GPJS GPJS

The 5th Hasekura Seminar "The Long Sixties as a case study. A review of English and other foreign languages essays on Japan’s radical and opposition movements"

Date June 25, 2019 16:20~17:50
Place Room 208, Graduate School of Arts and Letters, Tohoku UniversityMAP
Host International Graduate Program in Japanese Studies
Traffic
Contents
【speaker】Marco Del Bene (Associate Prfessor, Sapienza University of Rome, Italian Institute of Oriental Studies)
 
【abstract】The Sixties were, in Japan as in Italy, a period of great changes, symbolized by 1968. However, the events of those years should be considered as a part of a longer cycle, started in the Fifties and ended in the Seventies, or the so called "Long Sixties". One phenomena of this period was the development of protest movements, both against the "established power" and against the "traditional left". In Japan and Italy these movements originated in 1956, following the criticism of Krushev's Stalinism and the repression of the Hungarian revolution.
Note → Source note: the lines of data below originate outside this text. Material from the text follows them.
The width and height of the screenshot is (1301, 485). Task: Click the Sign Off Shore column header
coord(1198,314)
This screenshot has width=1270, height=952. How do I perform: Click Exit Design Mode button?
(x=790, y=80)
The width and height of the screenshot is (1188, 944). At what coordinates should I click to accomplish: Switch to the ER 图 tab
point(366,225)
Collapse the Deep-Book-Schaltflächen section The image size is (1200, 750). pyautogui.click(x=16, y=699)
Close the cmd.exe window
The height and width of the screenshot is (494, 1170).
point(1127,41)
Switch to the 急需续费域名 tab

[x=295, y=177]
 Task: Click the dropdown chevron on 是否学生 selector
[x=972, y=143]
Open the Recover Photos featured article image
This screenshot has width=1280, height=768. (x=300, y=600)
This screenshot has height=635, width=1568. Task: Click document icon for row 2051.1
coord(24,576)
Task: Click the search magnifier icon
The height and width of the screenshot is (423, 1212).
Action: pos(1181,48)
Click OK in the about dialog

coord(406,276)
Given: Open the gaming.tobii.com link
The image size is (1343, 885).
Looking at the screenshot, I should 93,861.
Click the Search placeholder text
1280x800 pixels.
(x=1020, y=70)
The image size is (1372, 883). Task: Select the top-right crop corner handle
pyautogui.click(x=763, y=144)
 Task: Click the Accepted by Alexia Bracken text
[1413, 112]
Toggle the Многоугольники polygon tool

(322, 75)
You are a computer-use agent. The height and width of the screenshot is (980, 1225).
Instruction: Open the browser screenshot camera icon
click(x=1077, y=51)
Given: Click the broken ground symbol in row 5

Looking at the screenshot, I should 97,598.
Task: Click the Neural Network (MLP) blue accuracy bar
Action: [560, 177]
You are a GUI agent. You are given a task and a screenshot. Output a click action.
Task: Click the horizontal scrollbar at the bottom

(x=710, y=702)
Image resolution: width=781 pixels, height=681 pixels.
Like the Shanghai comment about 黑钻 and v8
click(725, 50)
In both countries the student movement was a fundamental component of this phase. Student mobilization peaked in the late 1960s and early 1970s and then fell sharply, particularly in Japan. Although these movements had an important role in defining the Japanese society of the following years, they have been relatively little studied abroad, until recently. Today the situation has changed, although there are still very few studies which deal with the Japanese case from a global perspective. The comparative studies between Japan and Italy are totally absent, despite the profound similarities (but also the great differences) between the events of those years in the two countries.